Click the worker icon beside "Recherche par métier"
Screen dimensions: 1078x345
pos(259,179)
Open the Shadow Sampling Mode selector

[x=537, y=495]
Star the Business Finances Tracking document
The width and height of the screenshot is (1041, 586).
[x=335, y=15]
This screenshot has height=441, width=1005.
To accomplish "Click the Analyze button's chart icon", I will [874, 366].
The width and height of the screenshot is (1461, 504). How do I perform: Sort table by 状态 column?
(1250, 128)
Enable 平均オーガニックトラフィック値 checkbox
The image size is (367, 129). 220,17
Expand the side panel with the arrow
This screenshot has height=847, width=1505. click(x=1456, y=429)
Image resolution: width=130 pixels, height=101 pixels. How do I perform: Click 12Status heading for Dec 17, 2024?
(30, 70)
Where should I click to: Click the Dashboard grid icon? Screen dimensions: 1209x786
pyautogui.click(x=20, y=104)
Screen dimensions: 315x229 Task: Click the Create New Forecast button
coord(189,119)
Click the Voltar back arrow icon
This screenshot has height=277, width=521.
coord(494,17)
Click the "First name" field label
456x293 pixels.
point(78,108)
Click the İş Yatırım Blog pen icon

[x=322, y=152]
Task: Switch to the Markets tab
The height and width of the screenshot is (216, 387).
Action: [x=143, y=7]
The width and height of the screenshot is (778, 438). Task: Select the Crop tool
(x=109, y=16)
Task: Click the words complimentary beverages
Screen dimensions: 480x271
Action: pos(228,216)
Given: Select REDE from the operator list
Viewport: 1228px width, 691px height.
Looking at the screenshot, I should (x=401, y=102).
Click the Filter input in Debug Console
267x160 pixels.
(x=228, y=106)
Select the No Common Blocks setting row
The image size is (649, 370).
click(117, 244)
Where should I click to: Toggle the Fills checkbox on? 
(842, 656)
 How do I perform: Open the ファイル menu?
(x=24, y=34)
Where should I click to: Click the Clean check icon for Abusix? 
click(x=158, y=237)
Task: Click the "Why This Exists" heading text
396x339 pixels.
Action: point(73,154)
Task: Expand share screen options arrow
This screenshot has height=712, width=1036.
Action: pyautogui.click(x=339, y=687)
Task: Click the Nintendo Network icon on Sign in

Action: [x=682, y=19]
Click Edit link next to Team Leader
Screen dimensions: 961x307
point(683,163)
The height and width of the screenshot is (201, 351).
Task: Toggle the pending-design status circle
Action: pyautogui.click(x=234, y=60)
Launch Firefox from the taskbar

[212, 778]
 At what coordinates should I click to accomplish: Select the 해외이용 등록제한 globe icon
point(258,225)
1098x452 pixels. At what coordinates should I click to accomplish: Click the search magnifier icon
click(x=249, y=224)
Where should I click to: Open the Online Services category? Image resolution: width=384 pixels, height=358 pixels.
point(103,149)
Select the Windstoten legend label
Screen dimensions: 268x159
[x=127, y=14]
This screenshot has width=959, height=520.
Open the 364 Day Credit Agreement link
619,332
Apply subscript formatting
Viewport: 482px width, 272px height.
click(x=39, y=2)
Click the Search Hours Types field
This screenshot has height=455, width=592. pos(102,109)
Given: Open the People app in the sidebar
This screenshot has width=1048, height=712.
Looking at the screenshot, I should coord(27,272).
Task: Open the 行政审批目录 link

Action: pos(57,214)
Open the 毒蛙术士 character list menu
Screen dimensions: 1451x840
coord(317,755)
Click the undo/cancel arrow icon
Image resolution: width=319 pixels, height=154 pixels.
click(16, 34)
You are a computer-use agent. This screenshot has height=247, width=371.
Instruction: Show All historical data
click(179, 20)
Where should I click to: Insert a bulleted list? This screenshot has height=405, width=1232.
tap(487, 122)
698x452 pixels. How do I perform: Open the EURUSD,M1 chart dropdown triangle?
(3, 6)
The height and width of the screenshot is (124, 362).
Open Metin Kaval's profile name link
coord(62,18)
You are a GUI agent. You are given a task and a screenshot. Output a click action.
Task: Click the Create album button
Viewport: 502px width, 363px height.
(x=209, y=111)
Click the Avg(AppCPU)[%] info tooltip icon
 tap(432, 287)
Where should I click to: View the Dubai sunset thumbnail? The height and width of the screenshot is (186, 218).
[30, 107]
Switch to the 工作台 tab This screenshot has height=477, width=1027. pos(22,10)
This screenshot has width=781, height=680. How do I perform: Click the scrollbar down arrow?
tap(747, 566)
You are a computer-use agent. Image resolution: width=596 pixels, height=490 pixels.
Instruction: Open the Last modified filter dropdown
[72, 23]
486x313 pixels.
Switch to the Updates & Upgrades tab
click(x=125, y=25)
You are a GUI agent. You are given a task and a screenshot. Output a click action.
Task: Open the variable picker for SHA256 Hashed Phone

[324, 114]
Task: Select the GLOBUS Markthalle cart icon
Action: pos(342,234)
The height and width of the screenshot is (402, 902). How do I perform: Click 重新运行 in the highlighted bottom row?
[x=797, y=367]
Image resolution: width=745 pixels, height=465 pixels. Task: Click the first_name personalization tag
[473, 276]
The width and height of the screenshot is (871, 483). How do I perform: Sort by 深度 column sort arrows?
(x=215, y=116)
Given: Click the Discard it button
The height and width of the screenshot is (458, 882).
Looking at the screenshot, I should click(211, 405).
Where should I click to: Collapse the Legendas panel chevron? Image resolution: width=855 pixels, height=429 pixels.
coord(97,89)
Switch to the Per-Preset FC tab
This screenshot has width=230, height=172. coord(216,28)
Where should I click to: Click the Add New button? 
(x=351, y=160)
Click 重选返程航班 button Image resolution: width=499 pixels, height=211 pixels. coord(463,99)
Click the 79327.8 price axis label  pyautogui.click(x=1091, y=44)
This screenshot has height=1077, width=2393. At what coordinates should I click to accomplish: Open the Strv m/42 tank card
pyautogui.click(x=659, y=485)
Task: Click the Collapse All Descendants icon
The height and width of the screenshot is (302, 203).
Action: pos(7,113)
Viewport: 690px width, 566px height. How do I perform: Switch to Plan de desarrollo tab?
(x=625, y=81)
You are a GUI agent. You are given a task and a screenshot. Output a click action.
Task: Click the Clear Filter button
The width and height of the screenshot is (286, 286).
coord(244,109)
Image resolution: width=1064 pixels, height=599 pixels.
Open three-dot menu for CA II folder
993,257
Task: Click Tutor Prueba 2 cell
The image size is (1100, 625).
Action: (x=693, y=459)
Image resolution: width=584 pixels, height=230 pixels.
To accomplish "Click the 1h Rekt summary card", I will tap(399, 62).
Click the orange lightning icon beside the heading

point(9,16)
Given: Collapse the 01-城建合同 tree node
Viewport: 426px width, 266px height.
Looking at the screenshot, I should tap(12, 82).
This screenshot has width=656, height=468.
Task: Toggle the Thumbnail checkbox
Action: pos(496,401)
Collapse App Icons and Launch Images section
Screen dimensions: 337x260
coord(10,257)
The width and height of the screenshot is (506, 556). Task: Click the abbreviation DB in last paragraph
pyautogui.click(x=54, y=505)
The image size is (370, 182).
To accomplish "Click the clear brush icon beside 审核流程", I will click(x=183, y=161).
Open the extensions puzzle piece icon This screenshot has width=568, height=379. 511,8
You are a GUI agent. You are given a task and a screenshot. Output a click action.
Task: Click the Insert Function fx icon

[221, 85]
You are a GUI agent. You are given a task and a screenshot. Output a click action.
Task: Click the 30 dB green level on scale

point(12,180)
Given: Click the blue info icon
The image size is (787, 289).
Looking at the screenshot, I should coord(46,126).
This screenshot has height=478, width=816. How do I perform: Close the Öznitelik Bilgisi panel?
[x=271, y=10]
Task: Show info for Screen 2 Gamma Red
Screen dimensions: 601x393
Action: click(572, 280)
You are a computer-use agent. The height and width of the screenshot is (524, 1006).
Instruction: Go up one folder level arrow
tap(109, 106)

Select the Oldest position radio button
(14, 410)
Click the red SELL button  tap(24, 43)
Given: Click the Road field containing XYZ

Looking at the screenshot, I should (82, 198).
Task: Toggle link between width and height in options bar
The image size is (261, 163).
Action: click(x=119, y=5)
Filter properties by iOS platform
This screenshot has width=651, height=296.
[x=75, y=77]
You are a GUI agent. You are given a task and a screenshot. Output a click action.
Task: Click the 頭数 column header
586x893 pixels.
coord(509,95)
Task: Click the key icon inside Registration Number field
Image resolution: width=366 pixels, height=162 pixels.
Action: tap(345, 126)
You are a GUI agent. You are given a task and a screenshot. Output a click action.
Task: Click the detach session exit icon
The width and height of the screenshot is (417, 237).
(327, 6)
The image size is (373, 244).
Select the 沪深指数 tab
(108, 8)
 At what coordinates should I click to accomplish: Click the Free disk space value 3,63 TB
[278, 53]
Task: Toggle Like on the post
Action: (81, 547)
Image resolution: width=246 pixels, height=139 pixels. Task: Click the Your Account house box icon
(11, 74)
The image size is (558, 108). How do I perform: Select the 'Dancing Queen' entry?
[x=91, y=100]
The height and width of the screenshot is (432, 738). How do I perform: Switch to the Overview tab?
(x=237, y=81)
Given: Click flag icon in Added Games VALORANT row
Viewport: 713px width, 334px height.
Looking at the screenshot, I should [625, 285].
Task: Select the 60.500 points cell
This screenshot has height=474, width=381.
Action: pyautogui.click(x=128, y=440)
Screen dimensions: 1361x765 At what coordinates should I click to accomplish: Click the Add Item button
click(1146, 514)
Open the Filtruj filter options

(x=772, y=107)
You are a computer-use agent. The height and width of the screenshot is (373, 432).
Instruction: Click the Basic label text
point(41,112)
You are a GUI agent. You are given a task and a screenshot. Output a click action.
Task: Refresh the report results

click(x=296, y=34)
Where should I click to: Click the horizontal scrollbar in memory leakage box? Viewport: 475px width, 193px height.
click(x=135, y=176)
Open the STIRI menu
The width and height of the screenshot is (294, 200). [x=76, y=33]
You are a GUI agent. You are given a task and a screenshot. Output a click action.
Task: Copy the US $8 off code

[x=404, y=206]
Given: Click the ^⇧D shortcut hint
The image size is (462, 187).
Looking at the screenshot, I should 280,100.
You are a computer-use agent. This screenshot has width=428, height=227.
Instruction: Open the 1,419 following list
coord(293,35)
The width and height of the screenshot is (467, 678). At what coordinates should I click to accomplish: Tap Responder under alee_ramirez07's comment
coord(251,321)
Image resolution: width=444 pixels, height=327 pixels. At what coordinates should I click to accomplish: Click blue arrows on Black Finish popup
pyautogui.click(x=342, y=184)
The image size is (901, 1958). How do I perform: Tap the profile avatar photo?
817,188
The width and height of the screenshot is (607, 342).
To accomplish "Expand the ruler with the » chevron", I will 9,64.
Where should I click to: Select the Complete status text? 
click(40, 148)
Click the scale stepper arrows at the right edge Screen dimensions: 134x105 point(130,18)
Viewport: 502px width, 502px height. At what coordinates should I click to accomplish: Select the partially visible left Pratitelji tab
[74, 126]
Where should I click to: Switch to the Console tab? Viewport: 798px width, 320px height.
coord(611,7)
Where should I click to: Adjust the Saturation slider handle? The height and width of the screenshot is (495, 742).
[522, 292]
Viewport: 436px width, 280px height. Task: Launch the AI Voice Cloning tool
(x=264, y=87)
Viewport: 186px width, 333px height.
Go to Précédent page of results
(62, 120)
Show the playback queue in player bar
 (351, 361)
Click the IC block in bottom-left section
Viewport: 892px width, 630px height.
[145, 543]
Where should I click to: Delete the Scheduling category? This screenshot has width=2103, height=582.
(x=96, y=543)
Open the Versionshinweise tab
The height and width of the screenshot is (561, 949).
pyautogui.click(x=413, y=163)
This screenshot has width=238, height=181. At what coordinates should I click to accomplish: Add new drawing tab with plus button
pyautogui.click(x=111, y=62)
.....
**Directions for this task**
Show all lines from the entries that hold "computer".

**Task answer**
You are a computer-use agent. This screenshot has height=247, width=371.
You are a computer-use agent. Image resolution: width=596 pixels, height=490 pixels.
You are a computer-use agent. The height and width of the screenshot is (524, 1006).
You are a computer-use agent. The height and width of the screenshot is (373, 432).
You are a computer-use agent. This screenshot has width=428, height=227.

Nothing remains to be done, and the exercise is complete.